Otoh you can always thread the result of a simple group-by through a combine function

dominicm15:10:12

xforms has this, as @otfrom wisely mentioned :)

ordnungswidrig15:10:39

(->> x (group-by :some-key) (map (fn [[k vs] (reduce + vs)) (into {}))

ordnungswidrig15:10:53

(Somebody who knows about transducers can rewrite this to be performant I guess)

ordnungswidrig15:10:01

((But that’s not the point))

borkdude15:10:35

there's also index-by from medley which I sometimes need. which can also be written using the very decomplected group-by2:

(def users [{:age :best, :name "erik"}, {:age :best, :name "dominic"}, {:age :too-old :name "bruce"}])

(defn group-by2
  [group-fn combine-fn empty elt-fn coll]
  (persistent!
   (reduce
    (fn [ret x]
      (let [k (group-fn x)]
        (assoc! ret k (combine-fn (get ret k empty) (elt-fn x)))))
    (transient {}) coll)))

(prn (group-by2 :age conj [] :name users))
;;=> {:best ["erik" "dominic"], :too-old ["bruce"]}

(defn index-by [f coll]
  (group-by2 f (fn [_ x] x) nil identity coll))

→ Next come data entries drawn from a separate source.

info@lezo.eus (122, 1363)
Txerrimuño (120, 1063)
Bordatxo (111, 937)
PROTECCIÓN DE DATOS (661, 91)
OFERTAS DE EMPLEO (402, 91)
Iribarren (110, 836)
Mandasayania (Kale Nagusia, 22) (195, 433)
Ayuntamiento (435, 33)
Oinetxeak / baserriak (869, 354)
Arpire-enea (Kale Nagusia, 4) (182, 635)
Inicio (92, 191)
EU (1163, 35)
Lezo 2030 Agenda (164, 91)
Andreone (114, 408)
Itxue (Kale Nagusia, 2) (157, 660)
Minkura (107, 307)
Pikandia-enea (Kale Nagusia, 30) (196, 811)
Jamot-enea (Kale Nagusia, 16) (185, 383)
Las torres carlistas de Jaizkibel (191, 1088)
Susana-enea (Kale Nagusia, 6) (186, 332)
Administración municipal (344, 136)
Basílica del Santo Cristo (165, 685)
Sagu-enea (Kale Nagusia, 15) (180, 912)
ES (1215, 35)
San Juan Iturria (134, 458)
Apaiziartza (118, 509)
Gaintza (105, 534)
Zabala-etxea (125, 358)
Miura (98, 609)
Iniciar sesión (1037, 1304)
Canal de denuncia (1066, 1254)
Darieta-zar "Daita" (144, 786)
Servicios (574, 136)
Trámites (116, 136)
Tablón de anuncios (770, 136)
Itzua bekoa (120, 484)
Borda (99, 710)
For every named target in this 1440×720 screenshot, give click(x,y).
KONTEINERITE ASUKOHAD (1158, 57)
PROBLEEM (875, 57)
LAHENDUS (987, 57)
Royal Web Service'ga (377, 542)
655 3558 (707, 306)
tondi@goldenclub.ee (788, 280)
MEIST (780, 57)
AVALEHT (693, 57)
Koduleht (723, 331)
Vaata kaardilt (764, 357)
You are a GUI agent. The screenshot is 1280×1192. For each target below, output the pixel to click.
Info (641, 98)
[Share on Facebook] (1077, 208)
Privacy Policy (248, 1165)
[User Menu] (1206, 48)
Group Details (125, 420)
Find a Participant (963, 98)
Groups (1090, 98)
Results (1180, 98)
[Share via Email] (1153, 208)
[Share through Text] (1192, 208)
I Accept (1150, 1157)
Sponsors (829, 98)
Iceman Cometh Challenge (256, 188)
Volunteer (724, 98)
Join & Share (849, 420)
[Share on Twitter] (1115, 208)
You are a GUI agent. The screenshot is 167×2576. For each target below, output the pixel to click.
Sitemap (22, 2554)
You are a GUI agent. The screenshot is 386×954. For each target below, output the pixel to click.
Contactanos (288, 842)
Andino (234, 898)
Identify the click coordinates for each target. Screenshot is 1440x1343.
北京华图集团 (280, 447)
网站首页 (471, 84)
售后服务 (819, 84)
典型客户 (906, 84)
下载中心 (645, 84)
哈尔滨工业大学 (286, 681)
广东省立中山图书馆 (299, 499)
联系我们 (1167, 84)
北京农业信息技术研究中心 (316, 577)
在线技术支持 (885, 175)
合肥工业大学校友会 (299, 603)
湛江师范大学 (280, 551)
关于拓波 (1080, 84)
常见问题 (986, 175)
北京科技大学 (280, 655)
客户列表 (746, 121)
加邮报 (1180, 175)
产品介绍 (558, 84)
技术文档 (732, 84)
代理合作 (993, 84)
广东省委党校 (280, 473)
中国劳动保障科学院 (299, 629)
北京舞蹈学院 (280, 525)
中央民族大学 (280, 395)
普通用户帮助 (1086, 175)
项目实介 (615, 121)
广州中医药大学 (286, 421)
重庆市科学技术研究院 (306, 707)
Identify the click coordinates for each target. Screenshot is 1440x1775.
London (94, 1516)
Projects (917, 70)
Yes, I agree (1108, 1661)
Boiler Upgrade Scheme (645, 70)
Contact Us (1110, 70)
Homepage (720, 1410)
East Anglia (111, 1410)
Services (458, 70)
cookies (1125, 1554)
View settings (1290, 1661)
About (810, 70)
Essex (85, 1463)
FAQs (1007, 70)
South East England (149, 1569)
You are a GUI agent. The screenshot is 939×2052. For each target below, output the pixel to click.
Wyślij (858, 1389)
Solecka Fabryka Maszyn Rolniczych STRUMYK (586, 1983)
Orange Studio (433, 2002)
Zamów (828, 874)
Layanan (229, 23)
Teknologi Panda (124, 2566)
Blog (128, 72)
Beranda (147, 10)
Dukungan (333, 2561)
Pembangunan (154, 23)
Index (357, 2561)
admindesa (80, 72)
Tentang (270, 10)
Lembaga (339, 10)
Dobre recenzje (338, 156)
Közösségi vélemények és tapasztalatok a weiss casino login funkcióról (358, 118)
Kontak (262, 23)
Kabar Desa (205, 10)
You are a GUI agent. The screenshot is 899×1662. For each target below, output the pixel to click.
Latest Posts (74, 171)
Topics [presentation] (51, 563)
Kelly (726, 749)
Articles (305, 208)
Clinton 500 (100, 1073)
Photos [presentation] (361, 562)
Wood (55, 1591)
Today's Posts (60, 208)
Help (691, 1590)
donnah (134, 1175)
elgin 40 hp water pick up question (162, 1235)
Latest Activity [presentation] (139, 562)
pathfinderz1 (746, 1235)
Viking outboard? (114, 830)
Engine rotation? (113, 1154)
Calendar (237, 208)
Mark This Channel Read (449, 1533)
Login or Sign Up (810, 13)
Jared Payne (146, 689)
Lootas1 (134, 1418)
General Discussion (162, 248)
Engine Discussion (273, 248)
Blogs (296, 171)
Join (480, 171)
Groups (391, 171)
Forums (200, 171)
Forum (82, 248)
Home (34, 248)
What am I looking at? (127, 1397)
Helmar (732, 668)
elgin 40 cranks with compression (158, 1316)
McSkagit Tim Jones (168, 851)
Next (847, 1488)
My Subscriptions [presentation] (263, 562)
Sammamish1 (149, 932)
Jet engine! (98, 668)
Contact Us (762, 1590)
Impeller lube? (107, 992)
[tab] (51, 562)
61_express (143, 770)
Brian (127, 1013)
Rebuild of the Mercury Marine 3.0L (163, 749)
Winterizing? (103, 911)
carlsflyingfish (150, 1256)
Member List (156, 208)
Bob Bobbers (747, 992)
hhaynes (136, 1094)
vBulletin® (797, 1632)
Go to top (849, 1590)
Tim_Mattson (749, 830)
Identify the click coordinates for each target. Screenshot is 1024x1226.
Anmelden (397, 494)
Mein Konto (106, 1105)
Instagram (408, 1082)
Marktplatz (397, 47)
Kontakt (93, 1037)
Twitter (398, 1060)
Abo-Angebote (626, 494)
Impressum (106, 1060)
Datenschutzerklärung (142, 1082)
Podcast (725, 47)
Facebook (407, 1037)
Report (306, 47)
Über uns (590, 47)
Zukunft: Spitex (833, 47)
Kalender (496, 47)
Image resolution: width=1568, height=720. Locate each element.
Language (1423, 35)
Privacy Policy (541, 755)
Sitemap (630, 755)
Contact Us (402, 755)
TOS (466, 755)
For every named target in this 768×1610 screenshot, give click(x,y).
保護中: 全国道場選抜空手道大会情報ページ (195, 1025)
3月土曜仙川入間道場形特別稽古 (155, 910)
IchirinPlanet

(prn (index-by :id [{:id 1 :foo 2} {:id 2 :foo 2}]))
;;=> {1 {:id 1, :foo 2}, 2 {:id 2, :foo 2}}

ordnungswidrig19:10:45

(fn [_ x] x) => second 😛

borkdude19:10:28

not really though?

borkdude19:10:44

in lambda calculus it's the expression for false I believe

dominicm21:10:47

Tools namespace, why must you bother me so?

dominicm21:10:58

I have half a mind to abandon it

dominicm21:10:40

TNS-45 has pestered every clojurescript project I've ever been on. As of yet there's no general purpose solution. I'm very tempted to look at alternatives.